Holderfield's juxtaposition of photographs promoting Caribbean tourism and shots from everyday life alludes to the more contemporary, "neo-colonial," travel-based economy. Double-sided postcard-sized images hung from the ceiling quiver in an air-conditioned breeze; what looks like travel agency ephemera bites back upon closer examination. There's no mistaking Holderfield's ironic message as she contrasts slick brochure imagery with portraits of natives simply living their lives rather than smiling for the camera, stereotypically eager to serve. More than competent, Holderfield's pictures are energetic and memorable.

An ocean away are Applegate's kozolecs—Slovenian hayrack structures resembling covered bridges on dry land. Regarding the omnipresent folk structure, Applegate remarks, "...more than a simple agricultural building, [the kozolec] is a performative act of national and ethnic identity." His poster featuring a smattering of photos of kozolecs in various locations speaks of human adaptability, revealing a range of designs with practical and cultural significance.

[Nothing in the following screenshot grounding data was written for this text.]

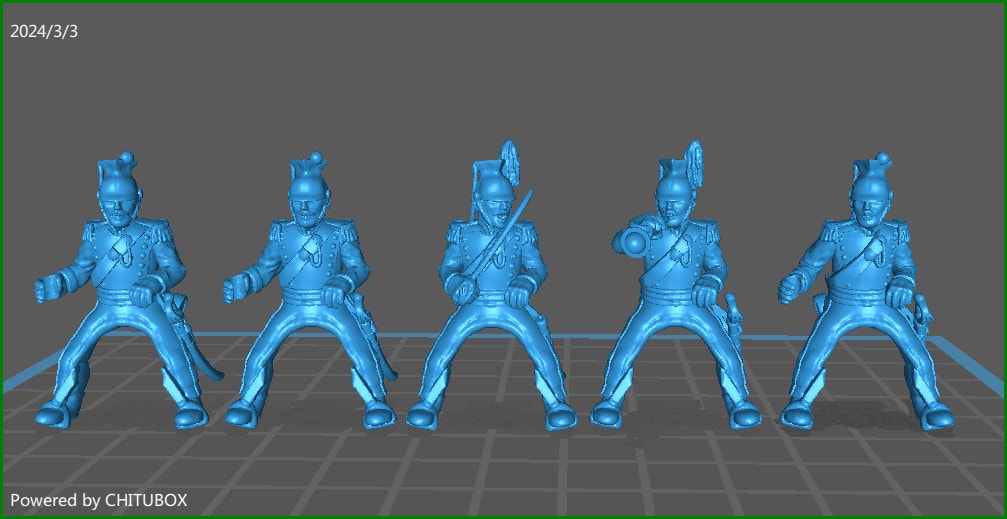Click the pompom atop the rightmost rider's shako

pyautogui.click(x=881, y=159)
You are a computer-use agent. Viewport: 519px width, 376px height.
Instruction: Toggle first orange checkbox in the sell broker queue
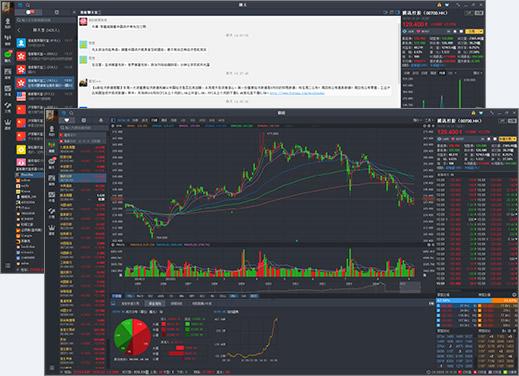tap(480, 306)
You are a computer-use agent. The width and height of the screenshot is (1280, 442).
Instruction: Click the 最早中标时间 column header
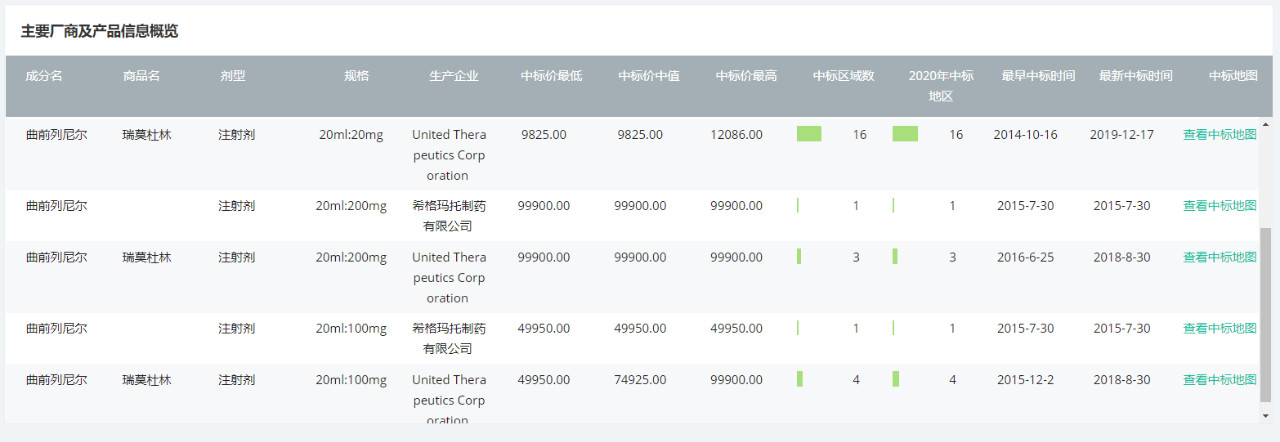(x=1038, y=76)
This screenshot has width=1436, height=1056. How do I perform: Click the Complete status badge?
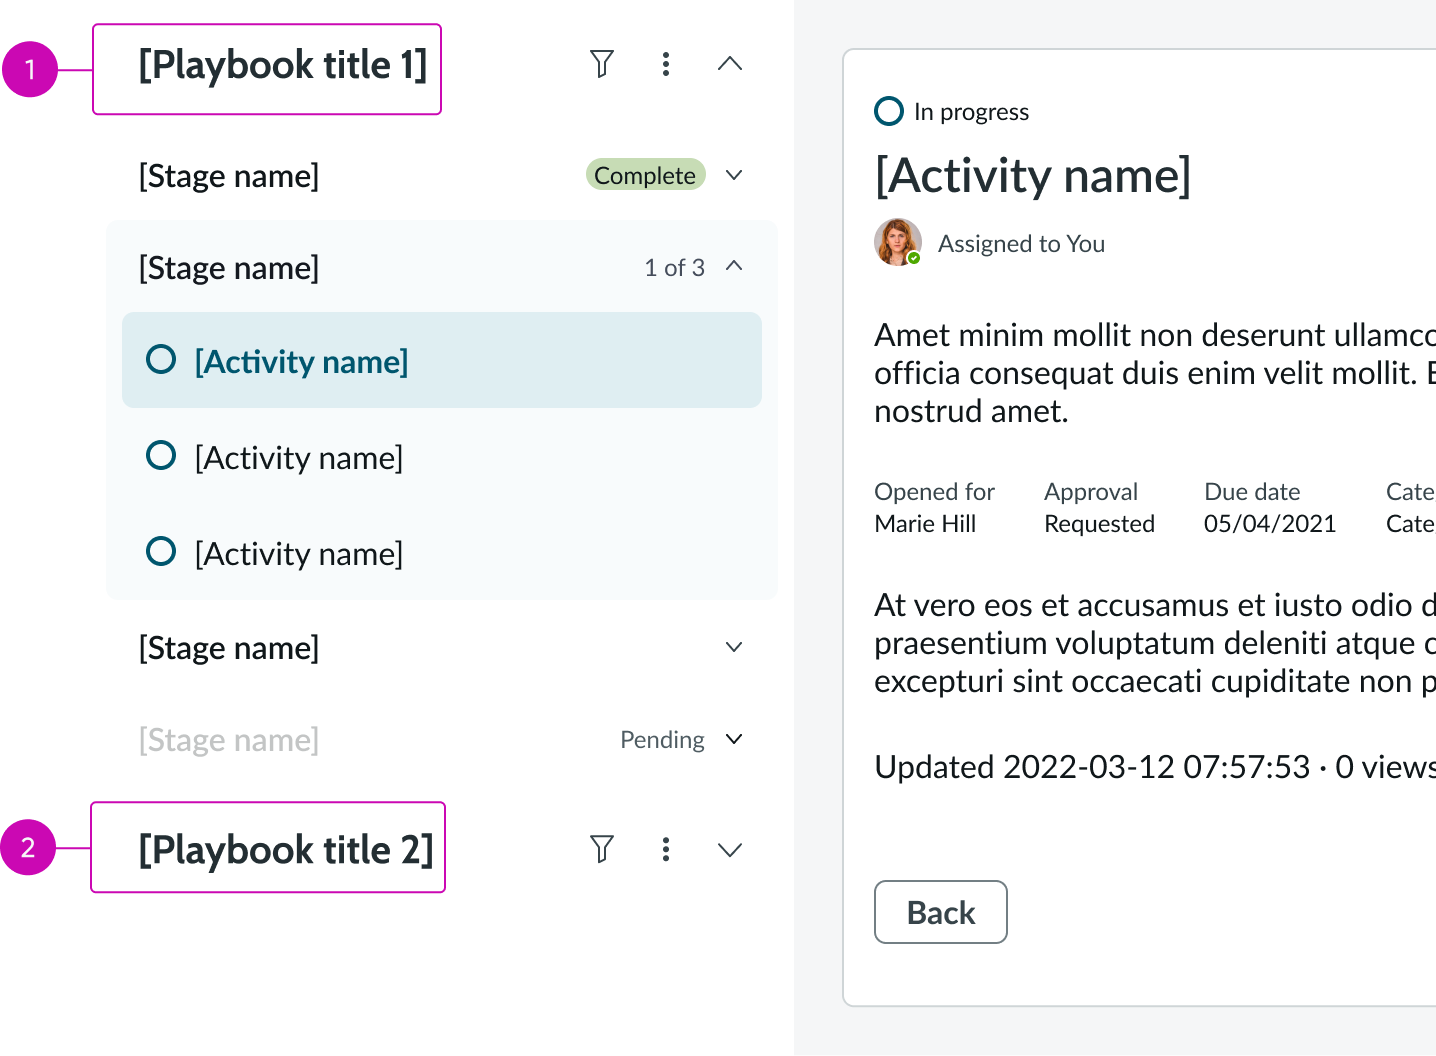(x=645, y=175)
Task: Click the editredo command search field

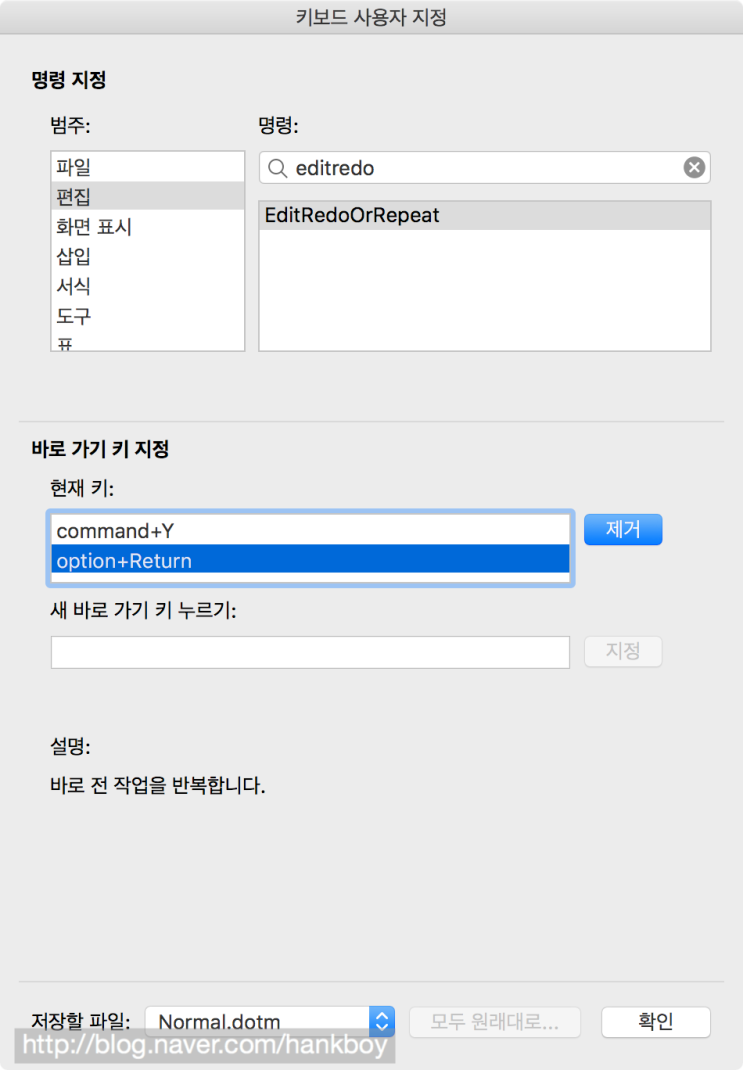Action: click(x=480, y=168)
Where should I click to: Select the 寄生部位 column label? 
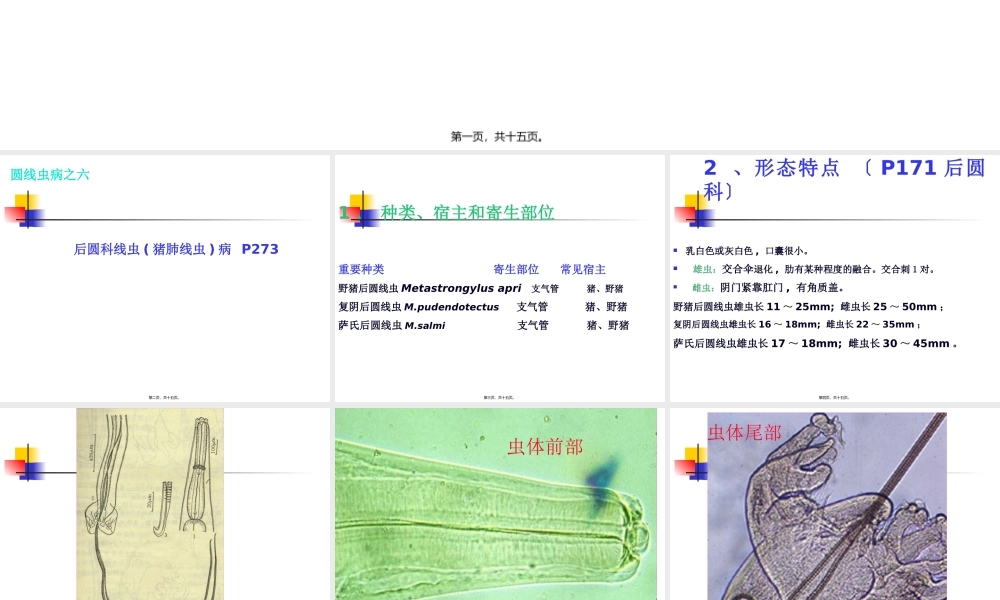pos(514,268)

As Knoxville's unofficial "Taxonomist of the Sublime," Hess bridges the art/science gap. With an educational background in cultural anthropology and an impressive dossier as a painter, she painstakingly orders information that ends up either visible or obscured in her multi-layered pieces. Her approach to using items from an old house, like that of a scientist, is both measured and experimental.

Hess' own Physica Sacra, her "Gaia.com Series"—combining the term for Earth Mother with something computer-related, a metaphor for mediation between ourselves and the natural world—includes the exhibited "M9: Celestial Pool." Despite its grid pattern, "Pool" has more to do with spiritual rather than systematic archaeology. In it one finds identifiable plant specimens, and like leaves frozen in the surface of a pond, they seem suspended in time (or existing in eternity, as theology would have it). Resins and multiple coats of Verithane lend "Pool" its remarkable depth and otherworldly glow.

Furtado, Hensley, and Palmateer likewise use scraps of things found in the mess that was a Victorian house when Hess' biological grandparents attended Milligan College. Furtado, a UT art instructor who left Brazil almost 30 years ago, displays abstract works on wood featuring plastic flowers and pieces of metal and linoleum. Hensley's canvas sections encrusted with wallpaper, plaster, and resin in Mediterranean colors look like they could have been unearthed at Pompeii. KMA exhibit specialist and artist Palmateer presents a battered red dress found at the Milligan house, accompanied by an iconic painting of the dress floating in an Appalachian landscape. She has also assembled a series of moody Polaroids with close-ups of the garment—again, the part/counterpart approach familiar to scientists.

In Crossing Over, Gould writes, "the vast majority of organisms leave no trace of their existence whatever, and our fossil record preserves the pieces and activities of a tiny minority. But sometimes, against all the power of time's decay, a precious item from the past resists destruction and stays put in all its detailed glory...[mocking] entropy with panache, thus thrilling our senses and lightening our spirits." Like maybe a red dress or a kozolec—bringing together place and imagery for us to contemplate and enjoy.